This is a very simple red lentil dahl recipe (or daal recipe) which can easily be made as a main meal or as an accompaniment to other curries. Lentils are a great source of iron and contain high levels of proteins. This vegan and vegetarian curry is dairy and gluten free. As a simple meal on a Sunday night, simply serve with hot buttered toast! It really is delicious comfort food. The leftovers will freeze really well and or use them to make Curry Puffs.Serves: 4-6
Prep time: 15 minutes
Cooking time: 20 minutes
Heat scale: 🌶️🌶️
1 onion, finely chopped
3 cloves garlic, crushed
4 cm piece of ginger, grated
400g tin tomatoes (or use fresh tomatoes, passata or pasta sauce)
4 tsps of any of our spices mixes (we think the Korma or the Goan work best)
300g red split lentils, rinsed
400ml tin coconut milk (or substitute with 300ml stock)
Salt, to taste
- Heat the oil then slowly cook the onions, until softened and translucent.
- Add the ginger and garlic and cook for a couple of minutes
- Add the spices with a splash of water (to make sure the spices don't burn and turn bitter) and cook for another minute.

- Information provided
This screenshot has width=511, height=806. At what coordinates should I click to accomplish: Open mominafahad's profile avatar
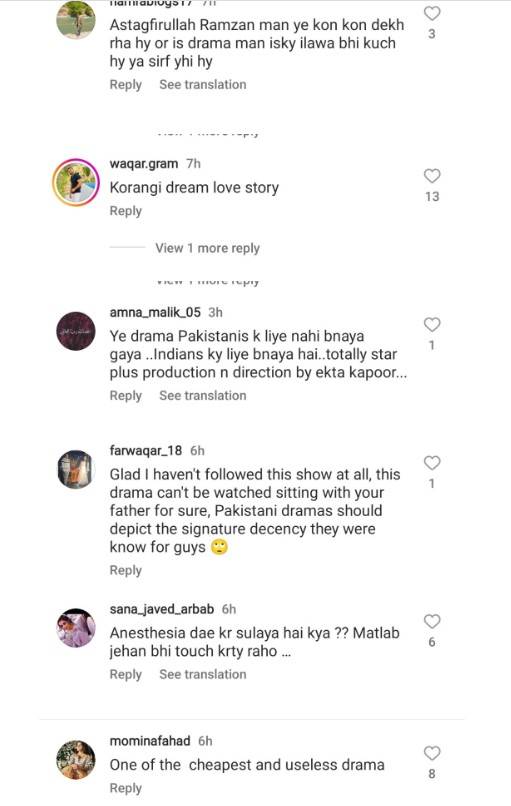click(76, 760)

- Required actions
A. In the red lentil dahl recipe, what can replace the 400ml tin of coconut milk?
B. Return the portion of the red lentil dahl recipe starting at "Salt, to taste" and ending at "for another minute.".
C. Check each statement against the red lentil dahl recipe and answer yes or no for each, quoting the words of the recipe that decide it: (i) The spices go in with a splash of water so they don't burn. (ii) The recipe calls for 500g of red split lentils. (iii) The curry contains gluten.

- Expected outputs
A. 300ml stock

B.
Salt, to taste
- Heat the oil then slowly cook the onions, until softened and translucent.
- Add the ginger and garlic and cook for a couple of minutes
- Add the spices with a splash of water (to make sure the spices don't burn and turn bitter) and cook for another minute.

C.
(i) Yes: "Add the spices with a splash of water (to make sure the spices don't burn and turn bitter)"
(ii) No: "300g red split lentils, rinsed"
(iii) No: "This vegan and vegetarian curry is dairy and gluten free."